GOAL – Copy everything from the row containing "2201x1202 pixels. At" down to the row containing "[x=782, y=713]", changing "x icon" to "close icon" and keeping everything else the same. Leave the pictures out.

RECORDS FOR THE EXERCISE –
-------
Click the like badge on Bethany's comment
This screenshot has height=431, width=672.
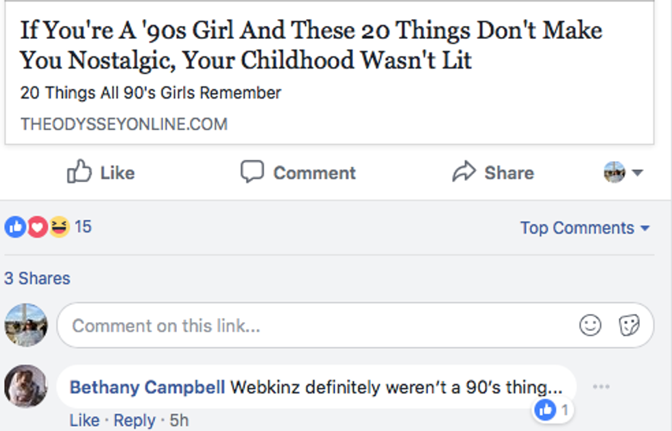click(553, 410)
-------
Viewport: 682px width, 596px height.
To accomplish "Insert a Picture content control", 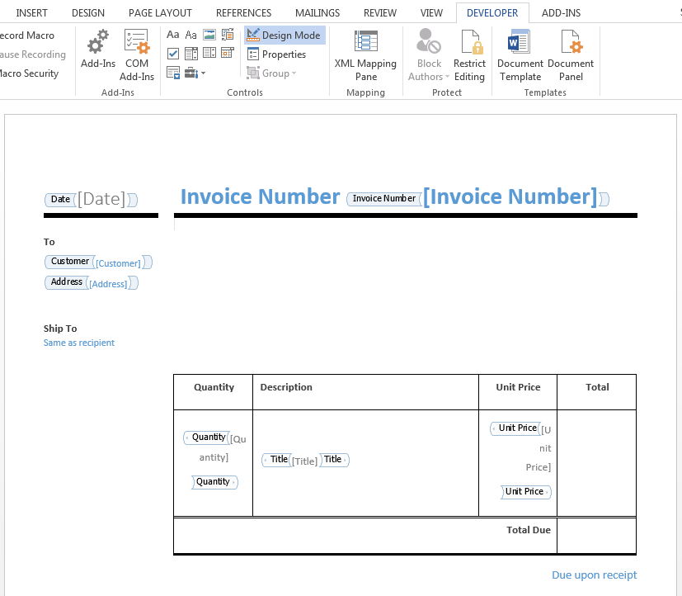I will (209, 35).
-------
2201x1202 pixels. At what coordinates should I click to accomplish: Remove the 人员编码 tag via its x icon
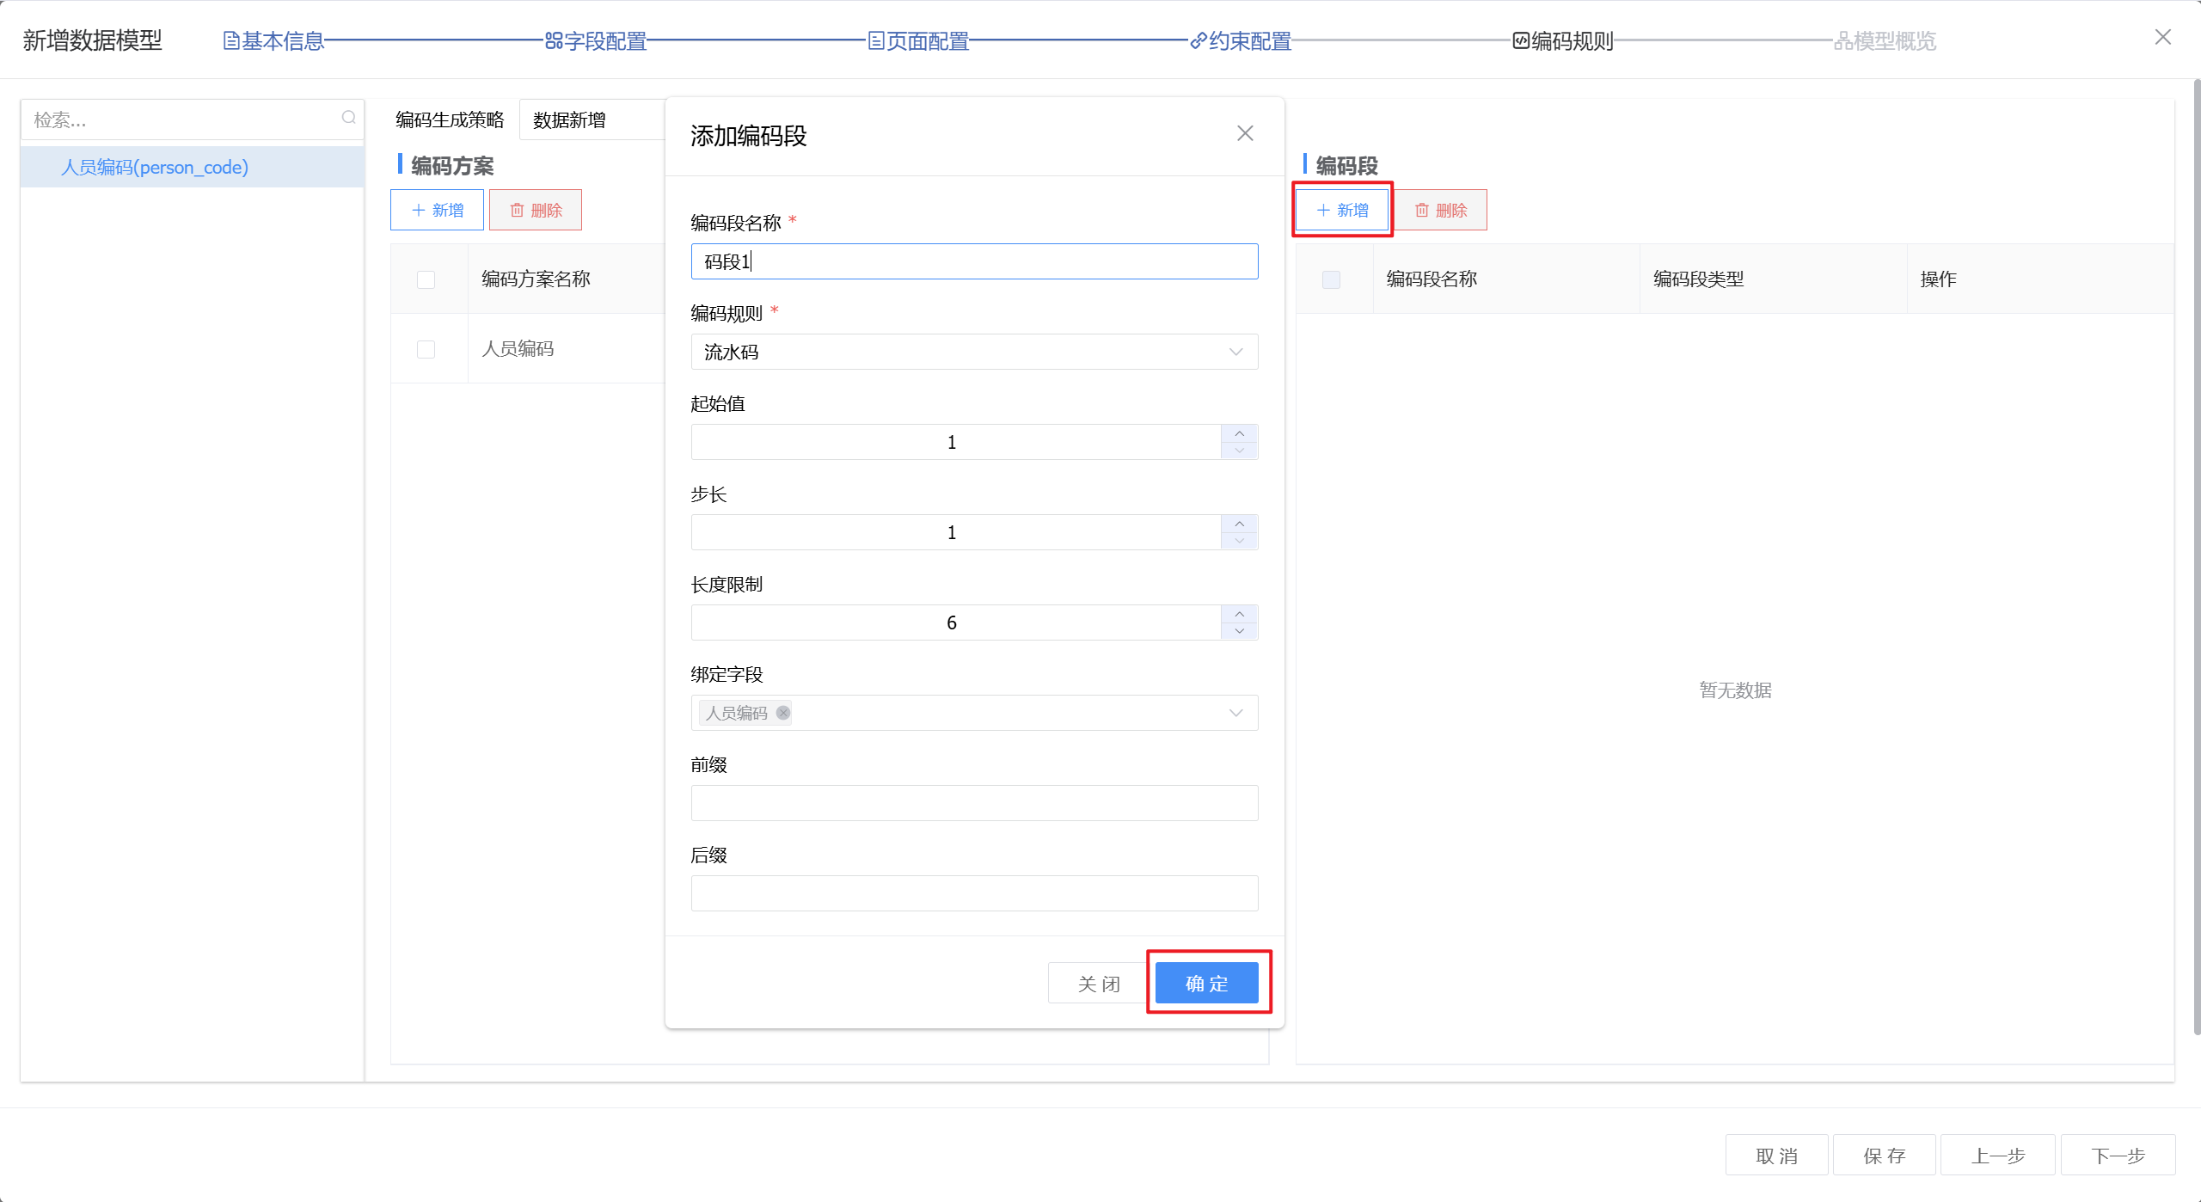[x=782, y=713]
-------
COMPLETE ANSWER –
2201x1202 pixels. At what coordinates should I click to accomplish: Remove the 人员编码 tag via its close icon
[x=782, y=713]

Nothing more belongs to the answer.